> WHAT IS REQUIRED
Return only the stretch of the material below that begins with the line containing "Click the v2.1.119" and ends with the line containing "Click eye icon", exactly; both of those lines belong to it.

> INPUT MATERIAL
- - - - - - -
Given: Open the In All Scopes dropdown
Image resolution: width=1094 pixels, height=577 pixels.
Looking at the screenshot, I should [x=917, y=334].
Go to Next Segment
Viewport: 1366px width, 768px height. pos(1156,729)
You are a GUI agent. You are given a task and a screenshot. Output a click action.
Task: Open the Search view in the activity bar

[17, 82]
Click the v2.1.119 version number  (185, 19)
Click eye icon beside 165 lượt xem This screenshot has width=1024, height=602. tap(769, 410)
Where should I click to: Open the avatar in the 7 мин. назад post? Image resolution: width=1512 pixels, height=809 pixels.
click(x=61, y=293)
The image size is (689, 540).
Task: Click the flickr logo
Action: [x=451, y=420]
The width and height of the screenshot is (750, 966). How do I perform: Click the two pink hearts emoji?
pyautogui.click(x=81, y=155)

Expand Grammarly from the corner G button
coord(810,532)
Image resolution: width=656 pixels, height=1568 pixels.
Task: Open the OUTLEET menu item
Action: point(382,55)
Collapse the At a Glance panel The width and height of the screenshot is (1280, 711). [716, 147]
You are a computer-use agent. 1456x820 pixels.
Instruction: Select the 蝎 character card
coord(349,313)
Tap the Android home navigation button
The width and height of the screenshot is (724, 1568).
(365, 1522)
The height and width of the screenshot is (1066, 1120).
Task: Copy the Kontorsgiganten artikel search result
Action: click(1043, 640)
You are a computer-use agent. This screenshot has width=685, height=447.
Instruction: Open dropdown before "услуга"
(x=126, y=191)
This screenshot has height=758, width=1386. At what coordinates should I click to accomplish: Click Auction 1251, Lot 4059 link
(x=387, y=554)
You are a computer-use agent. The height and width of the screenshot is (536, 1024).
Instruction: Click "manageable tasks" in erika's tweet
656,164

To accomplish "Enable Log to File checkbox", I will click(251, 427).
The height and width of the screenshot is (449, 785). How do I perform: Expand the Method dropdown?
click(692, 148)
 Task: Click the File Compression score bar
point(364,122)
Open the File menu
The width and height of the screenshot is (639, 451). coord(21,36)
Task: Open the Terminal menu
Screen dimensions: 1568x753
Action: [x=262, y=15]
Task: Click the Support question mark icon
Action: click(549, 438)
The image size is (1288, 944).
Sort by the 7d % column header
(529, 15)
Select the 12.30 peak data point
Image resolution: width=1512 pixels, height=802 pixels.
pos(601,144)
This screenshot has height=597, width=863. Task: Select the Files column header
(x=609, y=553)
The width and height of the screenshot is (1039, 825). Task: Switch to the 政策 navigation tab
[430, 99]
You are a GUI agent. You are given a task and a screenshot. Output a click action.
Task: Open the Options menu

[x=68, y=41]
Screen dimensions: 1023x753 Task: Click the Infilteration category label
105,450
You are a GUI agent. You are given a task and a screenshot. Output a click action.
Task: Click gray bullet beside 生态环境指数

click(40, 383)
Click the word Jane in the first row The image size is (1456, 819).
- - - - - - -
> YOUR RESPONSE
Click the v2.1.119 version number  (185, 19)
Click eye icon beside 165 lượt xem This screenshot has width=1024, height=602. tap(769, 410)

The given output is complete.